I am quite new in sampling posterior distributions(so therefore Bayesian approach) using a MCMC technique based on Metropolis-Hastings algorithm. I am using the mcmc library in R for this. My distribution is multidimensionnal. In order to check if this metro algorithm works for multivaiate distribution I did it successfully on a multidimensional student-t distribution (package mvtnorm, function dmvt).
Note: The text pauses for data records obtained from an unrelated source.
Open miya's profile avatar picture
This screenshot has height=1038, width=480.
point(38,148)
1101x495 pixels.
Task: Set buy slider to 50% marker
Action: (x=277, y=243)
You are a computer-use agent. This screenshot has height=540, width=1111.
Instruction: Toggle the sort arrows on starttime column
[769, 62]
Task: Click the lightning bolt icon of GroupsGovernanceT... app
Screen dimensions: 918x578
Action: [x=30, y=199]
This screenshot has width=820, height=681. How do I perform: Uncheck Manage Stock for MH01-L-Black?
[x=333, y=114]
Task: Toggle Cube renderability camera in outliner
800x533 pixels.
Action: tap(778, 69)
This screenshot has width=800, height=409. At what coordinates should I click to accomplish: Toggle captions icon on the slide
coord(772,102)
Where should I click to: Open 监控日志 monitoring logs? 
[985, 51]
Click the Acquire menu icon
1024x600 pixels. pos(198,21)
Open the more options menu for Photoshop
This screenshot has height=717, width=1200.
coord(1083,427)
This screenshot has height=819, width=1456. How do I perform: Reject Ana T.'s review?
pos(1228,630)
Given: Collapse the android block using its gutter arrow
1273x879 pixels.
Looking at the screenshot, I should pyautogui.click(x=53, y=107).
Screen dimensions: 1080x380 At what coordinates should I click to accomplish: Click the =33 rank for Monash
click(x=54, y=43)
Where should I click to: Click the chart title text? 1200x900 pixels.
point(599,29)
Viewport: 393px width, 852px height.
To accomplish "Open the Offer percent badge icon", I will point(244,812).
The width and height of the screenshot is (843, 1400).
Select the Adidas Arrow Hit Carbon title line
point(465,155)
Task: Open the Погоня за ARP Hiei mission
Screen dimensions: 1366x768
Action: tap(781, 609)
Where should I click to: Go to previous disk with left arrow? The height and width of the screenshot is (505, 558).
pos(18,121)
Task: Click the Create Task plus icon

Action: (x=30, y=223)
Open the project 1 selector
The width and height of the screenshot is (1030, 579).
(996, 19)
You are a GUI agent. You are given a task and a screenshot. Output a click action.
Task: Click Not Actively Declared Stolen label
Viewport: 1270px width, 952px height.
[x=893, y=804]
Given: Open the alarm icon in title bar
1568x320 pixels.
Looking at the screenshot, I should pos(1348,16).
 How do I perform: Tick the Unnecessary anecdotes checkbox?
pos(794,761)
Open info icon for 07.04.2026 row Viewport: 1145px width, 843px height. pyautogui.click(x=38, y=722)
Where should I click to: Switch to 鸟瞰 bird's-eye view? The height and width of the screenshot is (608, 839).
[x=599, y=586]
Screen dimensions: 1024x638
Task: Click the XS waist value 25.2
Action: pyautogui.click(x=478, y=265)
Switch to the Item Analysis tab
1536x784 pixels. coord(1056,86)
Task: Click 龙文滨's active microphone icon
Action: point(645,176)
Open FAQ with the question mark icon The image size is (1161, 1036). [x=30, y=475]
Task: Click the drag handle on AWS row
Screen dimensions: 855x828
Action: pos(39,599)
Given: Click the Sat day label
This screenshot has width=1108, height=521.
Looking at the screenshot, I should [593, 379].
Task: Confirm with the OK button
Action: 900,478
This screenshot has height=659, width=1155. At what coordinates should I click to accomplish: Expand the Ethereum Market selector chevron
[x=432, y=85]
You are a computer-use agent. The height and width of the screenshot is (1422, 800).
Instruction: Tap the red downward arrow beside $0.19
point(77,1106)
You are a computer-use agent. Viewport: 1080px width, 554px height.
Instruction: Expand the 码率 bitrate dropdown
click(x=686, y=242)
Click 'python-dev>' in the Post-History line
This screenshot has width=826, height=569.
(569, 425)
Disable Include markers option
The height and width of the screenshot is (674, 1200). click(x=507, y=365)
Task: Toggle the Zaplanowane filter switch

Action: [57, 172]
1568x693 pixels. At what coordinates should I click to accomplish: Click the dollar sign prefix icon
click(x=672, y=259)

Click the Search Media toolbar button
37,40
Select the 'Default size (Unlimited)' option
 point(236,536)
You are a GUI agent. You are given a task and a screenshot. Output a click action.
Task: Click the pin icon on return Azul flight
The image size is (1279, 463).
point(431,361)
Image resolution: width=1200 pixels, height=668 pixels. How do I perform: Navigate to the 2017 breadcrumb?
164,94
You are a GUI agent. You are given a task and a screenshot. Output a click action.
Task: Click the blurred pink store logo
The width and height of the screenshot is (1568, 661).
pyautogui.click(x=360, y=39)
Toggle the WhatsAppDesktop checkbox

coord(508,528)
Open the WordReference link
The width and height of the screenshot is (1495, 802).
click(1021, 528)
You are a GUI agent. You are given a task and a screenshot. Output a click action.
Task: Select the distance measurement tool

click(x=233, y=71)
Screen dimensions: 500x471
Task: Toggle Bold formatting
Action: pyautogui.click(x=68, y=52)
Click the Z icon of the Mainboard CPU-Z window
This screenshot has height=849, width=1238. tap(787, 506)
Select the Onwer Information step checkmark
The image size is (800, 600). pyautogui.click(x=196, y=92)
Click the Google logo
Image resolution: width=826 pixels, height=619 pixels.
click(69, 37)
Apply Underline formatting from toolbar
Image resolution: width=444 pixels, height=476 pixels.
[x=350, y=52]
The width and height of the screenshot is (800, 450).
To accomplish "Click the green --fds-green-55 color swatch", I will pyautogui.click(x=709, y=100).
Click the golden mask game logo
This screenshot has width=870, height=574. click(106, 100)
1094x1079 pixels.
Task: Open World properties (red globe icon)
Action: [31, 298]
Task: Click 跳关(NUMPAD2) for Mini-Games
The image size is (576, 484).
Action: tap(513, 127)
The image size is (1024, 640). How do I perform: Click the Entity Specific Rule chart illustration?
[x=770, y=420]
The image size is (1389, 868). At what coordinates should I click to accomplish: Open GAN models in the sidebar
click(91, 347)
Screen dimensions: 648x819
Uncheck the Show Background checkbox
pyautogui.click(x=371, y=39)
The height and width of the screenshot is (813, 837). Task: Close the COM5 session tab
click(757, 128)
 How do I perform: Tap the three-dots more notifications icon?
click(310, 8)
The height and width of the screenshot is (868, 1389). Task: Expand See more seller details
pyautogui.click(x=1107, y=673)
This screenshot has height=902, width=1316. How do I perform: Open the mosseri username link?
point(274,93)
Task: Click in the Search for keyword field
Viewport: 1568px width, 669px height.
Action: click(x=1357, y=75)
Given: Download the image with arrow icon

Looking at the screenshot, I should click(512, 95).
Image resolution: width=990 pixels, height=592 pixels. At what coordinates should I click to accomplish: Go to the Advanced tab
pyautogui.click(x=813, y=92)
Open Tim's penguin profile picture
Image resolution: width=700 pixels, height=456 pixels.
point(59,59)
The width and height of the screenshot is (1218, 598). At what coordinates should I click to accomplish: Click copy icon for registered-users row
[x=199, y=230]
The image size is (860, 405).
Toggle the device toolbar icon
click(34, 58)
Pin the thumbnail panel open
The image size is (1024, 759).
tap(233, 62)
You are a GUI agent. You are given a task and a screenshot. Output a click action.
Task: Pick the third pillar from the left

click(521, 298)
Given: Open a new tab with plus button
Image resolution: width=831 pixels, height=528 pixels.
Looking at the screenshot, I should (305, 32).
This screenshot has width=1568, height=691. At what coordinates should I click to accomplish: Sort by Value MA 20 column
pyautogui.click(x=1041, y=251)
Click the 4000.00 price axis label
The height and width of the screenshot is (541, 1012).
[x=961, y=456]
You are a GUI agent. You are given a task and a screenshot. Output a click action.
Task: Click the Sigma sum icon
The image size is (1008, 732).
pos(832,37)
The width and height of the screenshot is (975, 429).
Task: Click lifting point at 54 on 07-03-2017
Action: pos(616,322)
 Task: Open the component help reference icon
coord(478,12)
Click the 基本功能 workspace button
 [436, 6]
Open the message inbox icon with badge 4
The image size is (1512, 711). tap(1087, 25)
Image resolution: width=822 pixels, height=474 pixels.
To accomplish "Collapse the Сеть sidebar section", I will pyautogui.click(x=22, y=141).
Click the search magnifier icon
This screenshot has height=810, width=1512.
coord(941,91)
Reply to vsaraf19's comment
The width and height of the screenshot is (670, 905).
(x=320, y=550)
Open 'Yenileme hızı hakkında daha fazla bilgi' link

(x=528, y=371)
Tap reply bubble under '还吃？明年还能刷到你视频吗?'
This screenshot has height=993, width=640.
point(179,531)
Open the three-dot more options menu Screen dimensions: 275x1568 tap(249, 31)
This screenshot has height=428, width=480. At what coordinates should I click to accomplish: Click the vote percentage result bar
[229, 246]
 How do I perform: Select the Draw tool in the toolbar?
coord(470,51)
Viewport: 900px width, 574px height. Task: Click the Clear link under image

Now I want to apply the same thing to my multivariate distribution (2 vars x and y) but it doesn't work; I get an error : Error in X[, 1] : incorrect number of dimensions
Here is my code:
library(mcmc)
library(mvtnorm)
my.seed <- 123
logprior<-function(X,...)
{
ifelse( (-50.0 <= X[,1] & X[,1]<=50.0) & (-50.0 <= X[,2] & X[,2]<=50.0), return(0), return(-Inf))
}
logpost<-function(X,...)
{
log.like <- log( exp(-((X[,1]^2 + X[,2]^2 - 4)/10 )^2) * sin(4*atan(X[,2]/X[,1])) )
log.prior<-logprior(X)
log.post<-log.like + log.prior # if flat prior, the posterior distribution is the likelihood one
return (log.post)
}
x <- seq(-5,5,0.15)
y <- seq(-5,5,0.15)
X<-cbind(x,y)
#out <- metrop(function(X) dmvt(X, df=3, log=TRUE), 0, blen=100, nbatch=100) ; this works
out <- metrop(function(X) logpost(X), c(0,0), blen=100, nbatch=100)
out <- metrop(out)
out$accept
So I tried to respect the same kind of format than for the MWE, but it doesn't work still as I got the error mentioned before. Another thing, is that applying logpost to X works perfectly.
Thanks in advance for your help, best